● **THE PROBLEM**: Pictures must be left out. Print the lines from the beginning of the material through the line holding "Zum Kontakt (266, 1331)", exactly and nothing else.

● **RECORDS TO USE**:
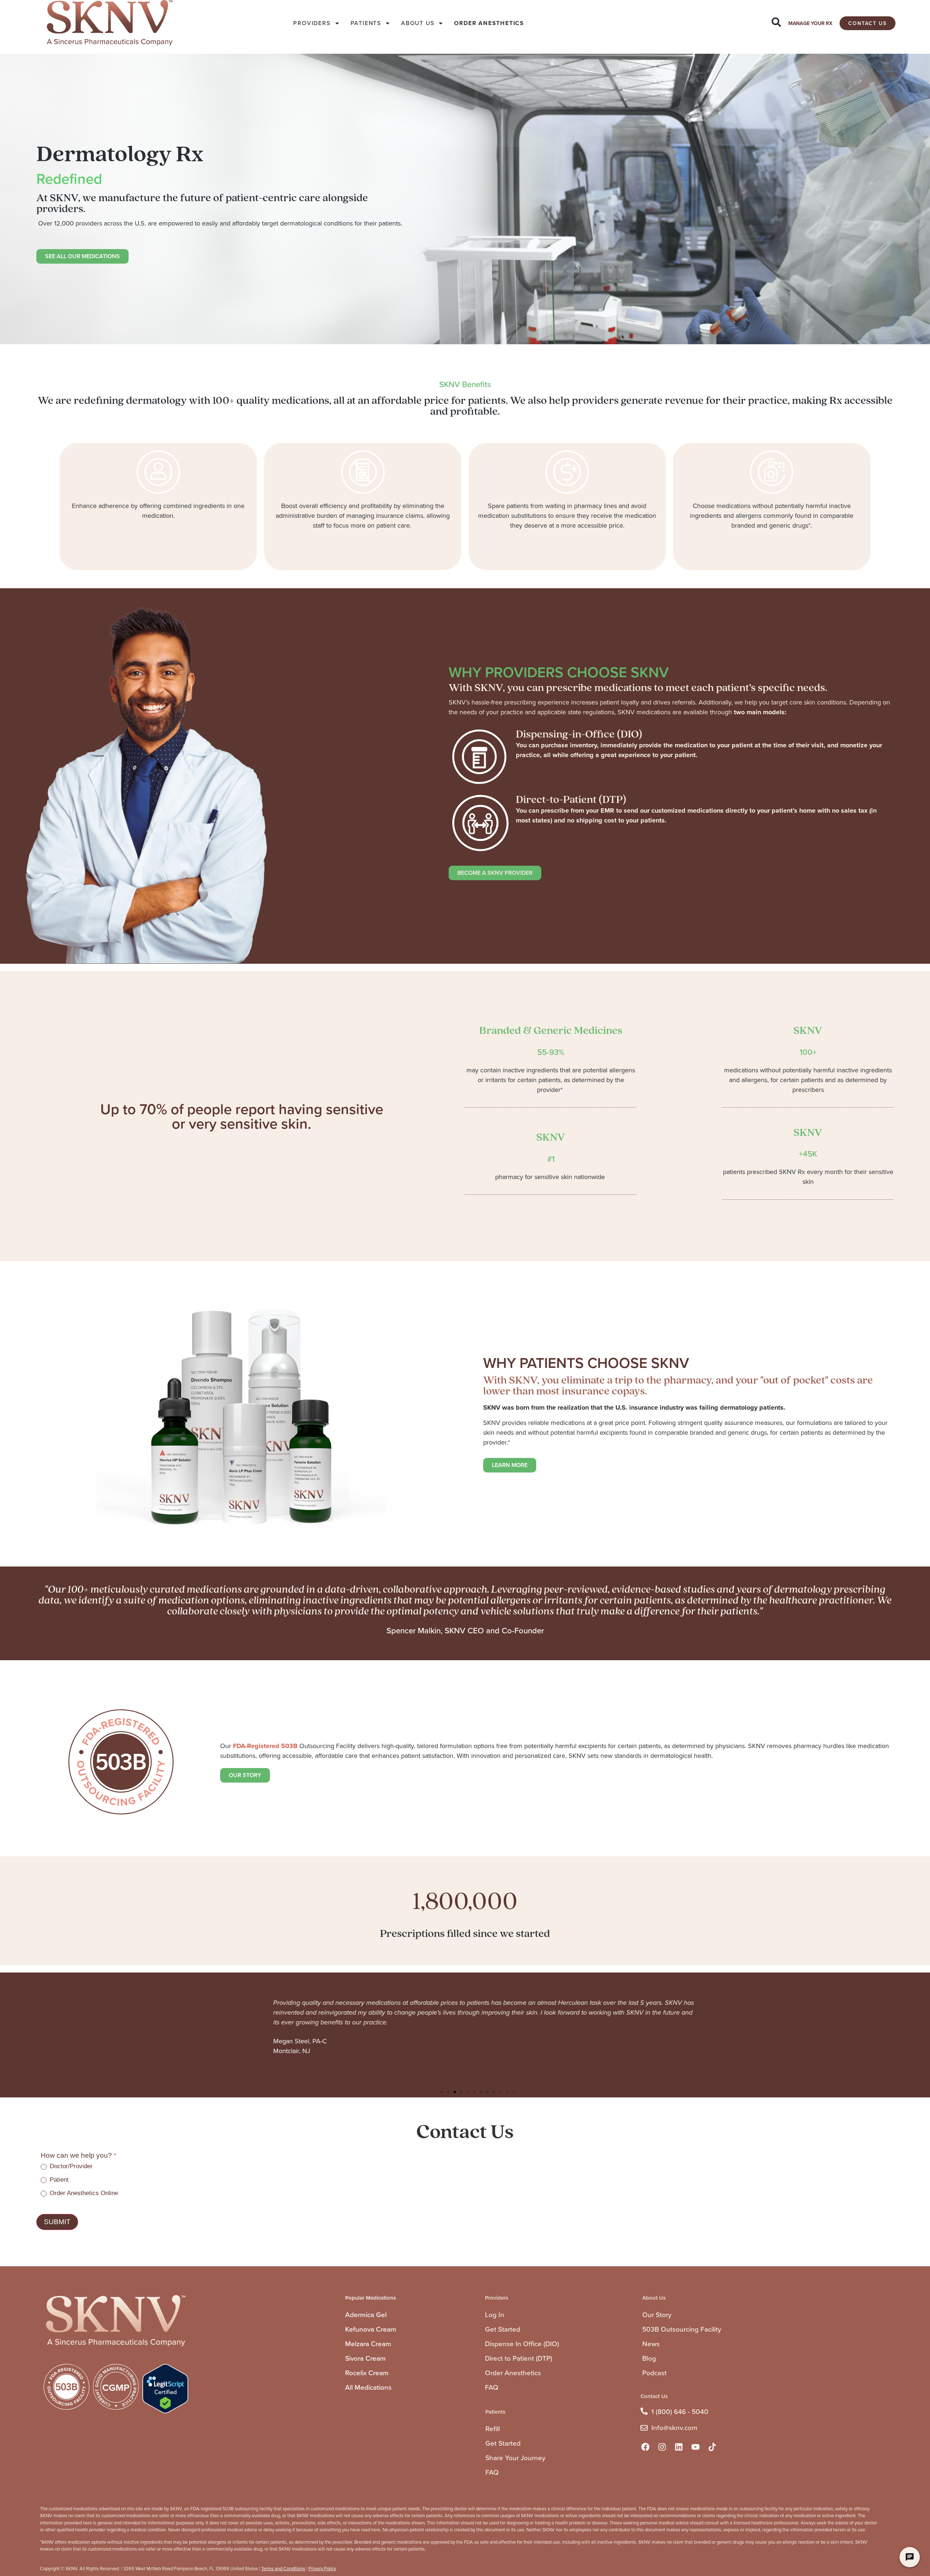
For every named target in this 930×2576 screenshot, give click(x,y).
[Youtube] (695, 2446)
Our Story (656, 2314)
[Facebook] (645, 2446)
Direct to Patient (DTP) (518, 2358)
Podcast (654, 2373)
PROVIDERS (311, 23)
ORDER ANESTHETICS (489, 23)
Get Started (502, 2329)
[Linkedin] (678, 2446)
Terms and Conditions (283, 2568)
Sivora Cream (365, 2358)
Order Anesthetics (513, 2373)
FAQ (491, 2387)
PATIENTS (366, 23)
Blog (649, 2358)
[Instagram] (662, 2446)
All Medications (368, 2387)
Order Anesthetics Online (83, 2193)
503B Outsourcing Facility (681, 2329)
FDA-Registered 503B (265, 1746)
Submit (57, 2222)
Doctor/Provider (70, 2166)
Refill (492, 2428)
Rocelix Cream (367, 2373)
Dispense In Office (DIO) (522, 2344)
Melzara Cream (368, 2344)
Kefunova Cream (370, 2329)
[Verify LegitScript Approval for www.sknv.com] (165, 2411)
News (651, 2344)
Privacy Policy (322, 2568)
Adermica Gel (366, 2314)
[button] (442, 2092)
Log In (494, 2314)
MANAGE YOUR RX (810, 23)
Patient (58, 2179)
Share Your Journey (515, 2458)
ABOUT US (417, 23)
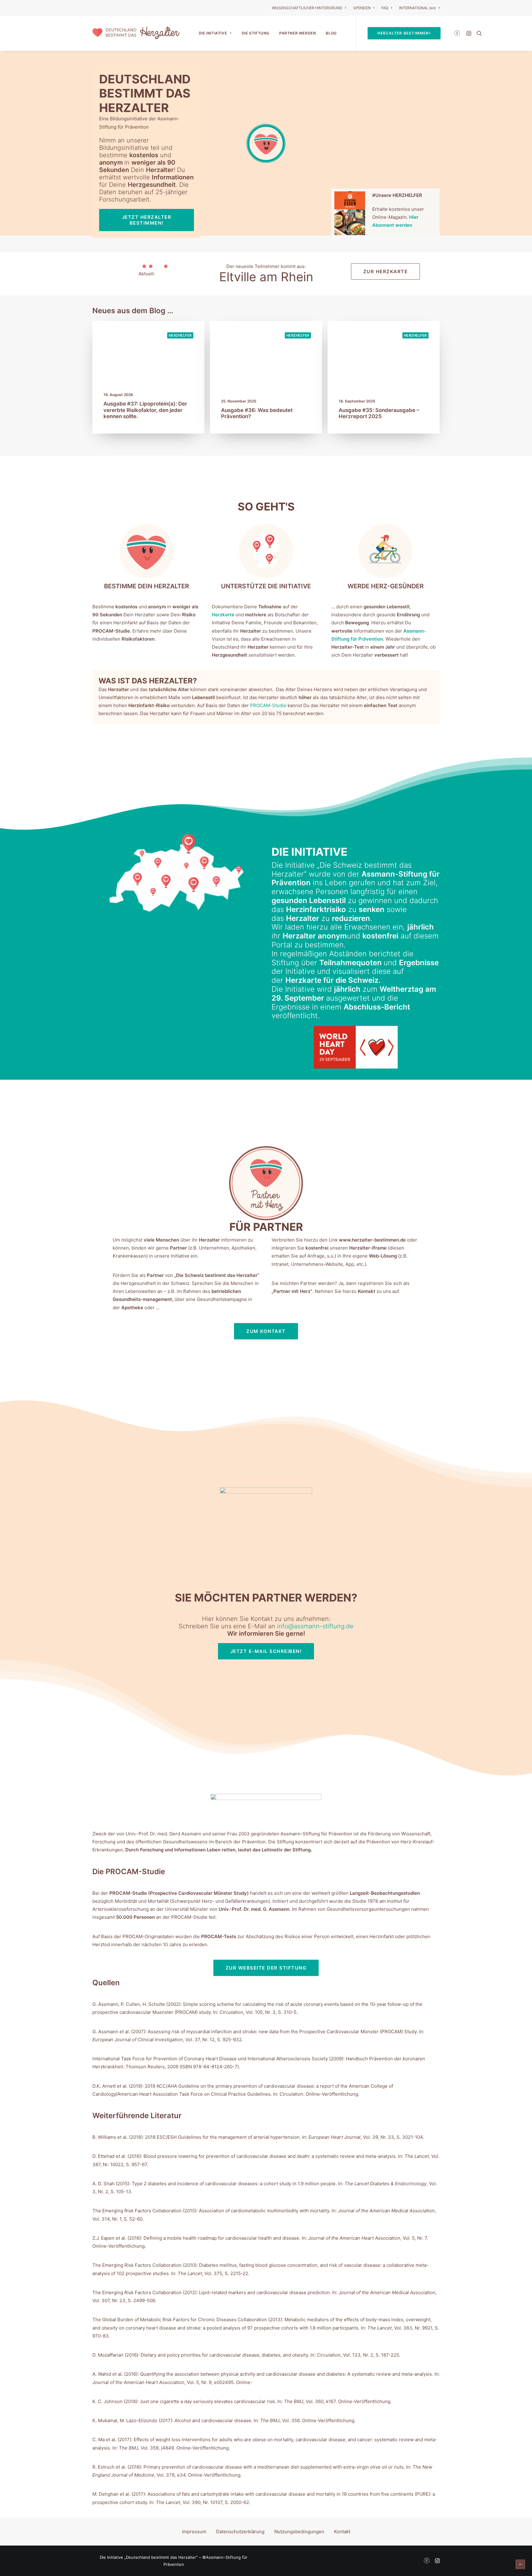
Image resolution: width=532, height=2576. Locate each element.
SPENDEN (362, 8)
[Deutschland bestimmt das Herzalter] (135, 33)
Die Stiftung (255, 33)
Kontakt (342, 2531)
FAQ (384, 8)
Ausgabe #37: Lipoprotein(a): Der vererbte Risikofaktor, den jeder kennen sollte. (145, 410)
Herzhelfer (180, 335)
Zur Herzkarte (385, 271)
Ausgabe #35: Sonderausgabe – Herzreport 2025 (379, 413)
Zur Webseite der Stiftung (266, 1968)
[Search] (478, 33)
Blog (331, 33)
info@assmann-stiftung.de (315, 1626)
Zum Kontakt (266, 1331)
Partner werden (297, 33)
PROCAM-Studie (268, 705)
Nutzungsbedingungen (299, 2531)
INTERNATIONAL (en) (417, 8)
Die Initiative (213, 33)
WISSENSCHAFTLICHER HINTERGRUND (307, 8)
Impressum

● **ANSWER SECTION**:
For every named target in this 930×2576 screenshot, give click(x,y).
[Youtube] (695, 2446)
Our Story (656, 2314)
[Facebook] (645, 2446)
Direct to Patient (DTP) (518, 2358)
Podcast (654, 2373)
PROVIDERS (311, 23)
ORDER ANESTHETICS (489, 23)
Get Started (502, 2329)
[Linkedin] (678, 2446)
Terms and Conditions (283, 2568)
Sivora Cream (365, 2358)
Order Anesthetics (513, 2373)
FAQ (491, 2387)
PATIENTS (366, 23)
Blog (649, 2358)
[Instagram] (662, 2446)
All Medications (368, 2387)
Order Anesthetics Online (83, 2193)
503B Outsourcing Facility (681, 2329)
FDA-Registered 503B (265, 1746)
Submit (57, 2222)
Doctor/Provider (70, 2166)
Refill (492, 2428)
Rocelix Cream (367, 2373)
Dispense In Office (DIO) (522, 2344)
Melzara Cream (368, 2344)
Kefunova Cream (370, 2329)
[Verify LegitScript Approval for www.sknv.com] (165, 2411)
News (651, 2344)
Privacy Policy (322, 2568)
Adermica Gel (366, 2314)
[button] (442, 2092)
Log In (494, 2314)
MANAGE YOUR RX (810, 23)
Patient (58, 2179)
Share Your Journey (515, 2458)
ABOUT US (417, 23)
Image resolution: width=532, height=2576. Locate each element.
SPENDEN (362, 8)
[Deutschland bestimmt das Herzalter] (135, 33)
Die Stiftung (255, 33)
Kontakt (342, 2531)
FAQ (384, 8)
Ausgabe #37: Lipoprotein(a): Der vererbte Risikofaktor, den jeder kennen sollte. (145, 410)
Herzhelfer (180, 335)
Zur Herzkarte (385, 271)
Ausgabe #35: Sonderausgabe – Herzreport 2025 (379, 413)
Zur Webseite der Stiftung (266, 1968)
[Search] (478, 33)
Blog (331, 33)
info@assmann-stiftung.de (315, 1626)
Zum Kontakt (266, 1331)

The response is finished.